Every record must be copied out exactly.
╭─ RECORDED DATA
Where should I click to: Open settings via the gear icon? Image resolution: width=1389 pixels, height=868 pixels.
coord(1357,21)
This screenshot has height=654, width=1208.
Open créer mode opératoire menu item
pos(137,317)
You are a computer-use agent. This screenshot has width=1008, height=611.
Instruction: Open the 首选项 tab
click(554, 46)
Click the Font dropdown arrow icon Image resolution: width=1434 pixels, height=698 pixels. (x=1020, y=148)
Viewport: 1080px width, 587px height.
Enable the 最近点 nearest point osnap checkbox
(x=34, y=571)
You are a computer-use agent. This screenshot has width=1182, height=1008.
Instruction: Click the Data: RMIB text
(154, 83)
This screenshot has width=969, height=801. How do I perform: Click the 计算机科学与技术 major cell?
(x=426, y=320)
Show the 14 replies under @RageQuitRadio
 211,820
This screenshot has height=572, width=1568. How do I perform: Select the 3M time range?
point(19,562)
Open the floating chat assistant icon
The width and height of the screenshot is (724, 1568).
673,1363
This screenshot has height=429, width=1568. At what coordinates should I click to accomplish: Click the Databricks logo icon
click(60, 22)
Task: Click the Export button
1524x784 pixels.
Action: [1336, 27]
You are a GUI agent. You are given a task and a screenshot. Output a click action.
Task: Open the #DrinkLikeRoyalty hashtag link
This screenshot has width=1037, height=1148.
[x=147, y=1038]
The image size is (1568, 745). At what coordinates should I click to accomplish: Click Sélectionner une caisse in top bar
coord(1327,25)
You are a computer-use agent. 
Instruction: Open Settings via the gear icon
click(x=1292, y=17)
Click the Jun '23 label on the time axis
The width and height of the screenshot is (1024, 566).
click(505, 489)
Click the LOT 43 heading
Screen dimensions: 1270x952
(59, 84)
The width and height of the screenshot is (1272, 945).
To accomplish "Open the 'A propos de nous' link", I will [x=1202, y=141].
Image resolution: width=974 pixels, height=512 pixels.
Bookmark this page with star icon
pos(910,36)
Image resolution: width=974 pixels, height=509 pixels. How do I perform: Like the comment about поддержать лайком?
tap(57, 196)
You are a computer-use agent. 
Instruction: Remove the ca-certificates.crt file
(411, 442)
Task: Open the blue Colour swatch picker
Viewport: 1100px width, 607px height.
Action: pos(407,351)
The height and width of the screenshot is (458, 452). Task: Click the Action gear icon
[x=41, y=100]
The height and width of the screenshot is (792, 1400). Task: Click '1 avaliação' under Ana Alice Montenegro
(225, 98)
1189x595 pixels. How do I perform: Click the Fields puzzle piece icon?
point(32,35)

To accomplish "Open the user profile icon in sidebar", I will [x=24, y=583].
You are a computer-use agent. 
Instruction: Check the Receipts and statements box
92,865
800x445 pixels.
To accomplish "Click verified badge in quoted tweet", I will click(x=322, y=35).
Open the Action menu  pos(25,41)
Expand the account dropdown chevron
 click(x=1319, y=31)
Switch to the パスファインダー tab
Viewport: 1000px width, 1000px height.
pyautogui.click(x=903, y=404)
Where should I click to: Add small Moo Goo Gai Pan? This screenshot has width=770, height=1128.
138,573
╰─
THE ANSWER
Where should I click to: Open settings via the gear icon? Image resolution: width=1389 pixels, height=868 pixels.
coord(1357,21)
This screenshot has height=654, width=1208.
Open créer mode opératoire menu item
pos(137,317)
You are a computer-use agent. This screenshot has width=1008, height=611.
Instruction: Open the 首选项 tab
click(554, 46)
Click the Font dropdown arrow icon Image resolution: width=1434 pixels, height=698 pixels. (x=1020, y=148)
Viewport: 1080px width, 587px height.
Enable the 最近点 nearest point osnap checkbox
(x=34, y=571)
You are a computer-use agent. This screenshot has width=1182, height=1008.
Instruction: Click the Data: RMIB text
(154, 83)
This screenshot has width=969, height=801. How do I perform: Click the 计算机科学与技术 major cell?
(x=426, y=320)
Show the 14 replies under @RageQuitRadio
 211,820
This screenshot has height=572, width=1568. How do I perform: Select the 3M time range?
point(19,562)
Open the floating chat assistant icon
The width and height of the screenshot is (724, 1568).
673,1363
This screenshot has height=429, width=1568. At what coordinates should I click to accomplish: Click the Databricks logo icon
click(60, 22)
Task: Click the Export button
1524x784 pixels.
Action: [1336, 27]
You are a GUI agent. You are given a task and a screenshot. Output a click action.
Task: Open the #DrinkLikeRoyalty hashtag link
This screenshot has width=1037, height=1148.
[x=147, y=1038]
The image size is (1568, 745). At what coordinates should I click to accomplish: Click Sélectionner une caisse in top bar
coord(1327,25)
You are a computer-use agent. 
Instruction: Open Settings via the gear icon
click(x=1292, y=17)
Click the Jun '23 label on the time axis
The width and height of the screenshot is (1024, 566).
click(505, 489)
Click the LOT 43 heading
Screen dimensions: 1270x952
(59, 84)
The width and height of the screenshot is (1272, 945).
To accomplish "Open the 'A propos de nous' link", I will [x=1202, y=141].
Image resolution: width=974 pixels, height=512 pixels.
Bookmark this page with star icon
pos(910,36)
Image resolution: width=974 pixels, height=509 pixels. How do I perform: Like the comment about поддержать лайком?
tap(57, 196)
You are a computer-use agent. 
Instruction: Remove the ca-certificates.crt file
(411, 442)
Task: Open the blue Colour swatch picker
Viewport: 1100px width, 607px height.
Action: pos(407,351)
The height and width of the screenshot is (458, 452). Task: Click the Action gear icon
[x=41, y=100]
The height and width of the screenshot is (792, 1400). Task: Click '1 avaliação' under Ana Alice Montenegro
(225, 98)
1189x595 pixels. How do I perform: Click the Fields puzzle piece icon?
point(32,35)

To accomplish "Open the user profile icon in sidebar", I will [x=24, y=583].
You are a computer-use agent. 
Instruction: Check the Receipts and statements box
92,865
800x445 pixels.
To accomplish "Click verified badge in quoted tweet", I will click(x=322, y=35).
Open the Action menu  pos(25,41)
Expand the account dropdown chevron
 click(x=1319, y=31)
Switch to the パスファインダー tab
Viewport: 1000px width, 1000px height.
pyautogui.click(x=903, y=404)
Where should I click to: Add small Moo Goo Gai Pan? This screenshot has width=770, height=1128.
138,573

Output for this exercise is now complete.